Why following scientific advice does not guarantee marketing authorisation

Scientific advice and the assessment of the benefits and risks of a medicine are different by nature.

Scientific advice looks at how a medicine should be tested in studies to generate robust evidence, while the assessment at the time of marketing authorisation looks at the evidence generated to determine whether the medicine’s benefits outweigh its risks, regardless of any advice previously given.

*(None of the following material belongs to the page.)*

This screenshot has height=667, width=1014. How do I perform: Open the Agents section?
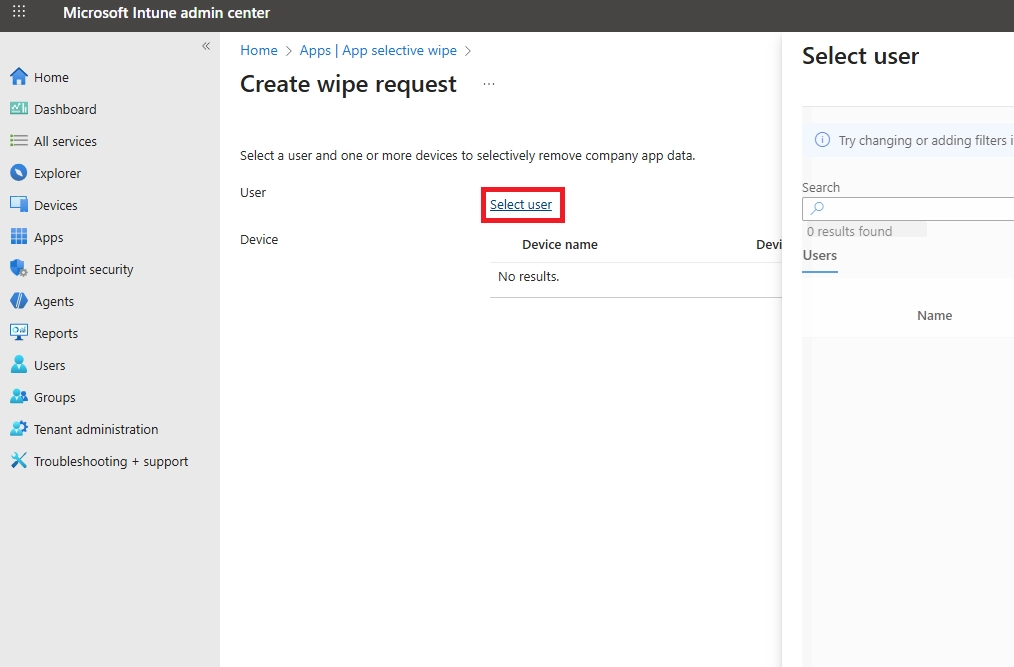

Scientific advice can make the evaluation of a medicine easier and quicker because the evidence is likely to be more robust, appropriate and complete, but it does not affect the stringent assessment of safety and efficacy.

Complying with scientific advice therefore increases the chances of receiving marketing authorisation but it does not guarantee it.

What EMA publishes on outcomes of scientific advice

During the development and assessment phases, the detailed advice given to a medicine developer is not made public. This is because disclosing information at this stage may undermine research and development efforts and discourage research in new medicines.

However, information is made available after a medicine obtains marketing authorisation. All medicines whose assessment report was finalised after 1 January 2019 include a summary of the developer’s questions and key elements of EMA's advice and whether or not the developer complied with this advice within the assessment report.

During a declared public health emergency, EMA publishes a list of medicines that have received informal or formal advice from the CHMP and the ETF.

In addition, the full advice can be made available upon request. For more information, see Access to documents.

Scientific advice is also one of the main sources for updating EMA scientific guidelines on medicine development, including, in particular, disease-specific guidelines.

Parallel scientific advice with the United States

The Agency provides scientific advice and protocol assistance in parallel with the United States Food and Drug Administration (FDA).

EMA and FDA launched a pilot programme in September 2021 to provide parallel scientific advice to marketing authorisation applicants for hybrid or complex generic products. More information is available in the documents below:

For more information on EMA's cooperation with FDA: 

Parallel consultations from regulators and HTA bodies

The European Medicines Agency (EMA) offers consultations in parallel with the European Network for Health Technology Assessment (EUnetHTA) 21 consortium.

This aims to allow medicine developers to obtain feedback from regulators and health technology assessment (HTA) bodies in European Union (EU) Member States on their evidence-generation plans to support decision-making on marketing authorisation and reimbursement of new medicines at the same time. 

For more information, see Parallel consultation with regulators and health technology assessment bodies.

Scientific advice on clinical trials

National competent authorities are handling clinical trial authorisation in the EU. 

There are various ways of seeking scientific advice, depending on the context. For information, see:

Two consolidated advice pilots enable medicine developers to improve the quality of applications for clinical trials.

The first pilot offers scientific advice on clinical trials and requirements for marketing authorisation applications. 

This type of advice is made available via increased coordination between EMA's Scientific Advice Working Party (SAWP) and the Clinical Trials Coordination Group (CTCG) operating under the Heads of Medicines Agencies (HMA).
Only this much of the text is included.